Forty-one years after Swedish superstars ABBA took the title, chiseled Mans Zelmerlow won 365 points from voters and juries in 40 countries with his up-tempo crowd-pleaser "Heroes".

As the scores were being read out nation by nation via videolink to Vienna, it looked for a while as though Russian Polina Gagarina would take the title with her paean to world peace "A Million Voices".

In the end though her anthem scored just 303 points. Gagarina did however avoid the boos that Russia's singer got last year following Moscow's annexation of Crimea.

Cheeky Italian trio Il Volo came third with 292 points with their rousing, operatic "Grande Amore".

Mans Zelmerlow
Zelmerlow reacts after winning the Eurovision Song Contest final on May 23, 2015 in Vienna. - AFP Photo/Samuel Kubani

Other strong performers among the 27 finalists were Belgian Loic Nottet and Australia's Guy Sebastian, whose country entered for the first time as a wild card for the 60th anniversary.

Ireland, which failed to make it into the final, still holds the record for the number of Eurovision victories with seven trophies to its name.

Sweden's victory means that the contest will be held in Sweden in 2016. It was in Vienna this year following bearded Austrian drag queen Conchita Wurst's win in Copenhagen in 2014.

The prospect of the contest being held in Russia had not been relished by the Patriarch of the Russian Orthodox Church, who said Thursday Eurovision promoted values "repulsive to our soul and our culture".

Geopolitics was present again this year with Armenia's ballad -- described by one magazine as "feeling as long as a Wagner opera" -- widely seen as being about 1915 mass killings by Ottoman Turkey, with the chorus "don't deny".

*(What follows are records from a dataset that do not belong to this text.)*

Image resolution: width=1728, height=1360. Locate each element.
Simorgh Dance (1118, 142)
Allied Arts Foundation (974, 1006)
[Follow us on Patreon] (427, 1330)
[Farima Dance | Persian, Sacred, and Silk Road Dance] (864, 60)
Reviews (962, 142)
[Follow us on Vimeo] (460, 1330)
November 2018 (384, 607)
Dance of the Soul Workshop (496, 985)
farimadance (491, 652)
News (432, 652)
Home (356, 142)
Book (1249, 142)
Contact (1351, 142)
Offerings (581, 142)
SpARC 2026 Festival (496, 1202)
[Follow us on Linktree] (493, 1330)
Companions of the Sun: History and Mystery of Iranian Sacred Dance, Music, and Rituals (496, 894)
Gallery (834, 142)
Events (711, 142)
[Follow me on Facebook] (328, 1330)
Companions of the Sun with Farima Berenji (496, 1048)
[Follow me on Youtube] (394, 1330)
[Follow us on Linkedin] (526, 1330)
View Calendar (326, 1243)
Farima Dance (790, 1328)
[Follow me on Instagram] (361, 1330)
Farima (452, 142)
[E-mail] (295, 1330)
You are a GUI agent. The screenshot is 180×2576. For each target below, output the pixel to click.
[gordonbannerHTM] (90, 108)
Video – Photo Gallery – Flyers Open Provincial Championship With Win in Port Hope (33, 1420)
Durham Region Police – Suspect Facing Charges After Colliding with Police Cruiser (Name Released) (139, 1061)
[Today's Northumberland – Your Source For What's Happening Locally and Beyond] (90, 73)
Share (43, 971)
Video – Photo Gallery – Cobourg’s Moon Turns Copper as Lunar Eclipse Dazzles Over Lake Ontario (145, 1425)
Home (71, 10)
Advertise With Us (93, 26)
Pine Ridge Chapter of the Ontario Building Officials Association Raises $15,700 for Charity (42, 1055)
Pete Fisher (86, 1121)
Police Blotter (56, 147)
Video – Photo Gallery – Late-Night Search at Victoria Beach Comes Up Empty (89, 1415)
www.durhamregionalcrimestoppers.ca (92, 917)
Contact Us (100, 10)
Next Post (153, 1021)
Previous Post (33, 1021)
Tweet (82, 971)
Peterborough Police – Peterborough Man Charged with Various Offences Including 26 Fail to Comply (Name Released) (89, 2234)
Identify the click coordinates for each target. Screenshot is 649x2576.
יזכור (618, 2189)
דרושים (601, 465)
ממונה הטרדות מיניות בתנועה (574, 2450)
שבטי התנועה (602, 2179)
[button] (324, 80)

Turkey, which refuses to recognise the killings as genocide, has been absent from Eurovision since 2012. Another no-show was Ukraine, cash-strapped from the conflict with Russian-backed rebels in its east.


Turkeys, orcs and babushkas

Mostly though the riotous affair, open to the 56 members of the European Broadcasting Union and a world away from its civilised black-and-white beginnings, is about not taking life too seriously.

It is watched every year by around 200 million people worldwide, including in Australia where it has long enjoyed a cult following. This year it was shown in China for the first time, organisers said.

Previous entries have included six Russian grannies, Ireland's irreverent Dustin the Turkey and Finnish heavy metal outfit Lordi -- looking like orcs from "Lord of the Rings" -- who won in 2006 with "Hard Rock Hallelujah".

The lyrics often make no sense, if they are in any recognised language at all, like "Diggi-Loo Diggi-Ley" by golden-booted Swedish Mormon brothers Herreys in 1984, "La La La" in 1968 or Lulu's "Boom-Bang-A-Bang" in 1969.

And who can forget the chorus to Austria's 1977 entry: "Boom boom boomerang, snadderydang. Kangaroo, boogaloo, didgeridoo. Ding dong, sing the song, hear the guitar twang. Kojak, hijack, me and you."

The event has also long stressed tolerance for the unconventional, as witnessed by Israeli transgender Dana International in 1998, Ukraine's Verka Serduchka in 2007 and Austria's Conchita last year.

Her message of openness -- she floated gracefully onto the stage at the start of Saturday's show -- has been enthusiastically adopted by Viennese authorities, including with special gay-themed traffic lights.

"I like the feeling because it's a little bit trashy but it's also very exciting," said one German fan attending for the first time. "I have loved this show for 15 years and watch it every year on television."

Jean-Paul Philippot, chairman of the EBU, told AFP that Eurovision is "the opposite" of talent shows like "The Voice" or "The X Factor".